--- Passage to read ---
══════════════════════════════

- Operation 1107: Part of the Myanmar civil war
| Date | 7 November 2023 – present (2 years, 3 months, 3 weeks and 3 days) |
| Location | Kayah State Bago Region |
| Status | Ongoing |
| Territorial changes | Anti-junta controlled areas in Kayah State grow to 80%, including Mese |

Belligerents
- Tatmadaw: Various Karenni EAOs and PDFs

Commanders and leaders

Units involved
- Tatmadaw Myanmar Army Eastern Command; ; Myanmar Air Force; Myanmar Police Force; Border Guard Forces;: Karenni EAOs Karenni National People's Liberation Front; Karenni Army; Karenni Nationalities Defence Force; Karenni Revolution Union; Other anti-junta forces: People's Defence Force;

Strength
- Unknown: Unknown

Casualties and losses
- 70+ killed 38 captured^{[citation needed]}: 4 killed

= Operation 1107 =

2023 rebel military operation in Myanmar

Operation 1107 (Burmese: ၁၁၀၇ စစ်ဆင်ရေး) is an ongoing joint military operation launched on 7 November 2023, by the Karenni National People's Liberation Front, Karenni Army, and Karenni Nationalities Defence Force against the Tatmadaw military junta in Myanmar, during the Myanmar civil war. It was launched in support of the concurrent Operation 1027 by other rebel forces in Myanmar. It has since been subsumed into the scope of Operation 1111.

══════════════════════════════

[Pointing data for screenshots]

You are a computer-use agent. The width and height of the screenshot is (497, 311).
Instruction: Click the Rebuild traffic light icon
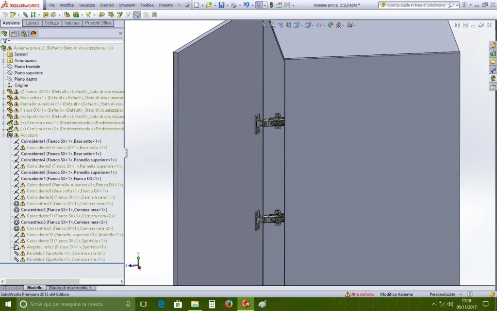click(271, 5)
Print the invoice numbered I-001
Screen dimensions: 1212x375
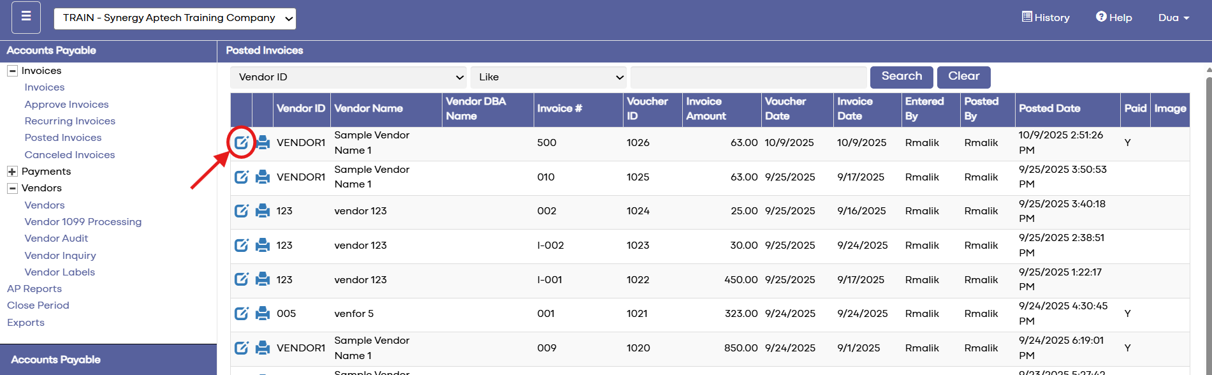point(263,279)
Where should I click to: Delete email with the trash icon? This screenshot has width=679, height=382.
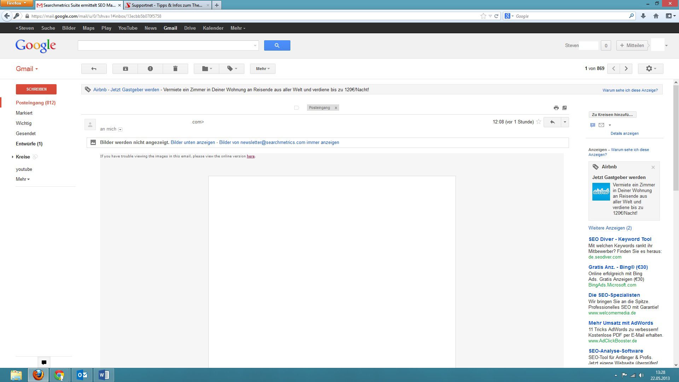[x=175, y=69]
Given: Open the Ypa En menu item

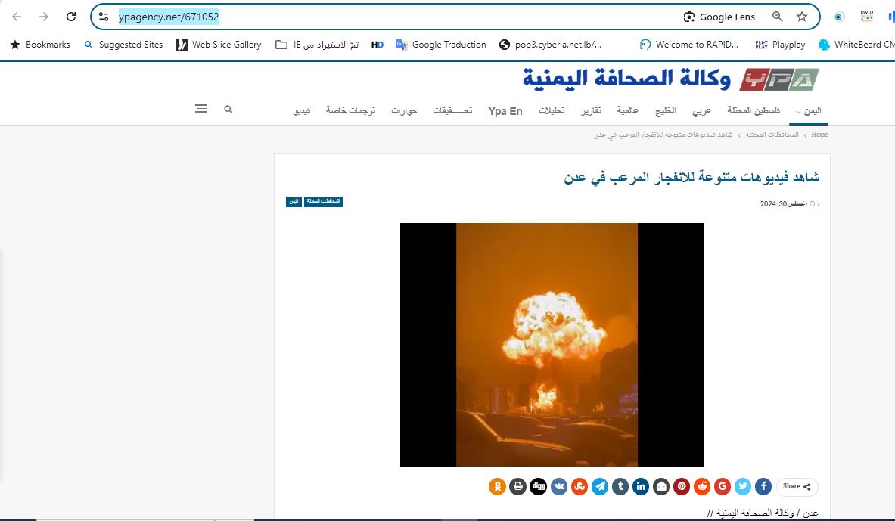Looking at the screenshot, I should click(505, 111).
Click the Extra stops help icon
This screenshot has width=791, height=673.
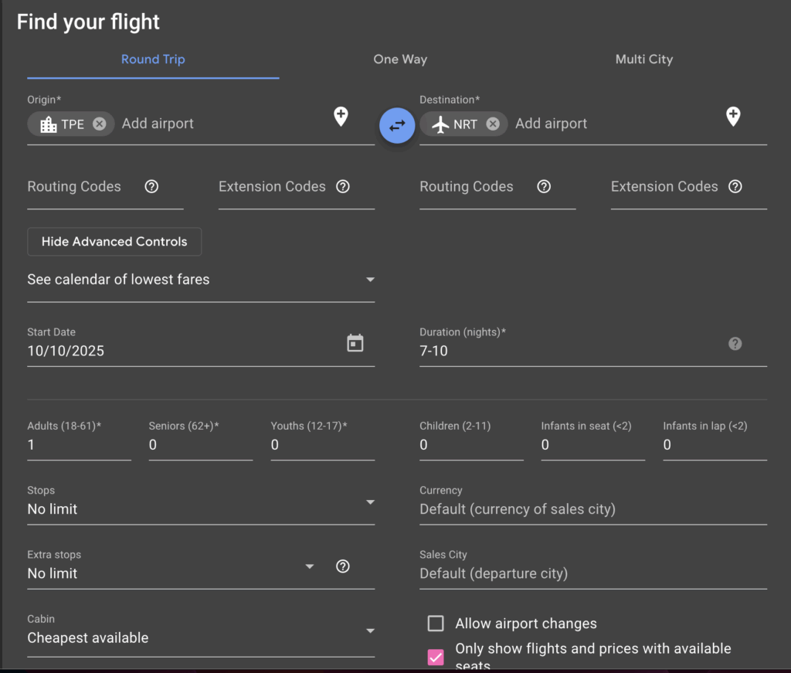[343, 566]
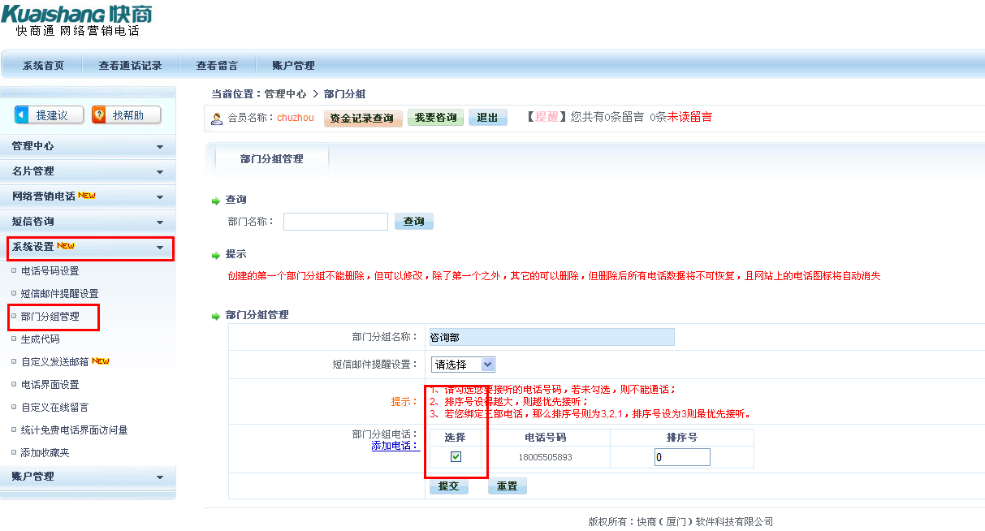Click the 提交 submit button

pyautogui.click(x=448, y=486)
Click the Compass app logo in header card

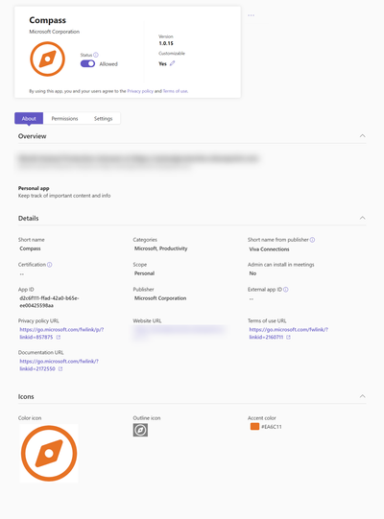point(47,59)
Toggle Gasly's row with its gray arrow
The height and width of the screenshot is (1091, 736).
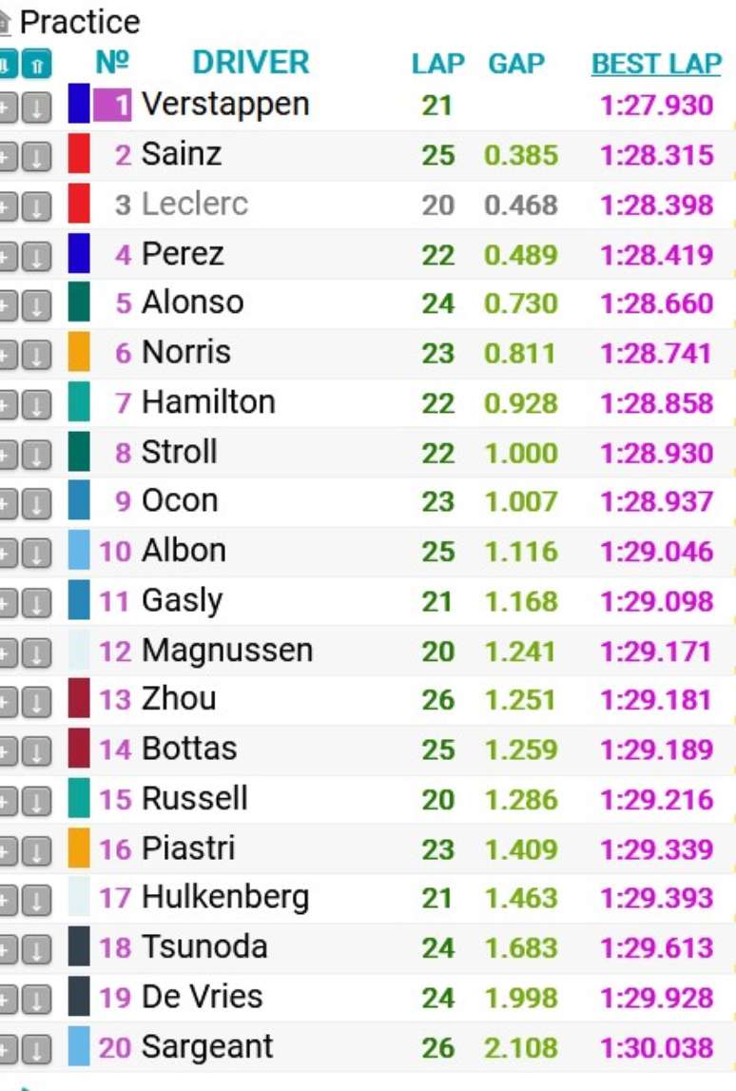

══════════════════════════════

--- Stated goal A ---
According to the article on Operation 1107, in support of which concurrent operation was Operation 1107 launched?
--- Stated goal B ---
Continue the article on Operation 1107 from its final sentence.
The data is separate material and bears no relation to the article on Operation 1107.

--- Right answer A ---
Operation 1027.

--- Right answer B ---
==Timeline==
===November===

It began on 7 November 2023, with junta border posts in Mese Township, Kayah State (including Pantein) being seized by Karenni forces. Many weapons were seized by the rebels. 70 junta soldiers were said to have been killed in the attack, while Karenni forces claimed to have incurred four dead.
Starting from 4:00 AM on the 11th, KNDF and KA forces started attacking military bases around Loikaw in an operation dubbed "Operation 11.11". The coalition forces captured seven military bases and shot down an aircraft.

The KNDF claimed responsibility for the junta K-8W trainer/attack aircraft which crashed in a combat zone near Loikaw, the capital of Kayah State. However, the Tatmadaw claimed the aircraft suffered a technical problem. A junta source stated that it was unclear if it crashed from enemy fire or from technical failure.

===December===
In addition to Loikaw mentioned above, fighting has been reported in Demoso and Mobye. It was also stated that this fighting has strategically prevented Tatmadaw from sending reinforcements from Kayah State to Shan state, where Operation 1027 is ongoing. Not only that but also forced it to defend Loikaw and thus left some other areas around it lightly defended.

KNLA also began fighting for Kyaukkyi Township in the Bago Region joined by the Bago PDF. This was a significant development because the township lies outside of Kayah State. On 4 December, KNLA and local PDF units captured the town of Mone in Kyaukkyi Township, marking the first capture of a settlement in Bago Region.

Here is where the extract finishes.